Our whistleblowing laws must change

The world has never needed more whistleblowers more. And yet whistleblowers have never face greater fear and uncertainty for speaking out against governments and corporations.
One of the most high-profile whistleblowing cases, that of Julian Assange, is regarded by a wide range of UN experts as unlawful persecution. Assange cannot access his fundamental rights for fear of immediate extradition. This is despite an ostensible detente between Assange and the new Ecuadorean government.
This horrifying precedent stands against the history of the ‘Samizdat’ press, an underground publishing network that held critical opinions on Soviet policy and eventually stoked the atmosphere for Glasnost and Perestroika. Their fearless journalism, published at the risk of their lives, shone a light on the moral abyss of the totalitarian state. While official media like Pravda indicated that everything was OK, the Samizdat press spoke to the needs and concerns of ordinary people that they were forbidden to acknowledge in public.
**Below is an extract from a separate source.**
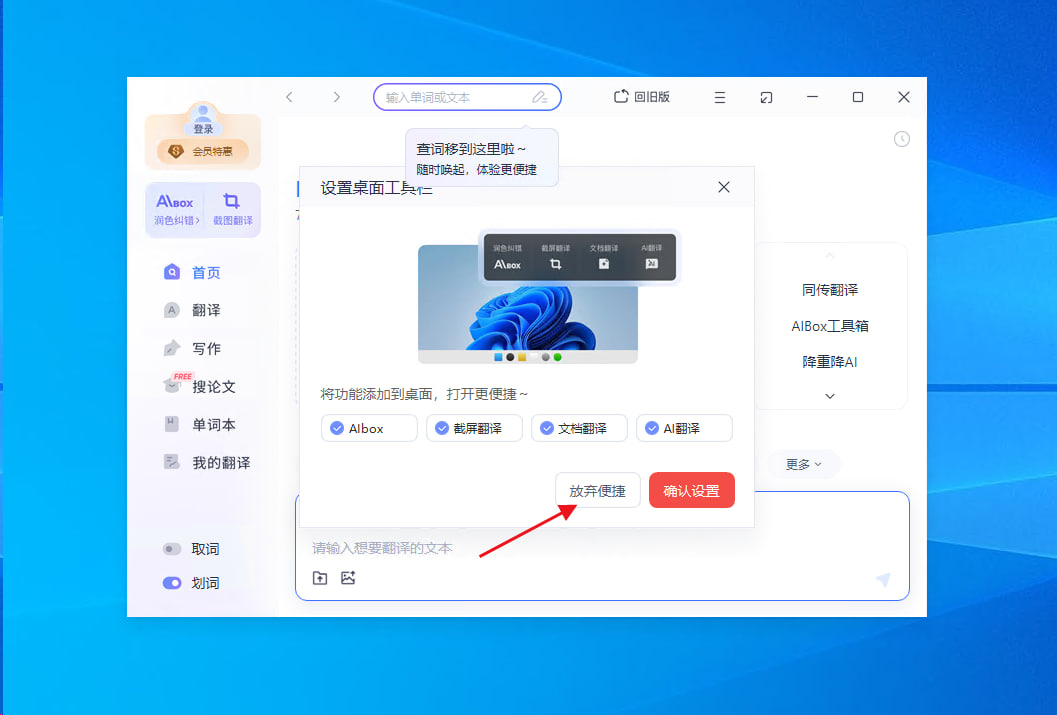Image resolution: width=1057 pixels, height=715 pixels.
Task: Click the red 确认设置 button
Action: point(691,490)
The long shadow of the Cold War has led many pundits to believe blindly in the superiority of US press freedoms, encouraging complacency among their public audiences.
Assange’s case must be a wake-up call. With an IMF bailout upcoming, the ratification of Assange’s citizenship and asylum is coming in to review, and forcible expulsion and extradition is likely to come in to force.
DiEM25 believes that censorship has no place in international journalism and that all dissenting opinions should be tolerated and supported in democratic society, be they in support of government policy, or not. We call on all nations to honour UN commitments to abide by human rights as a matter of utmost urgency.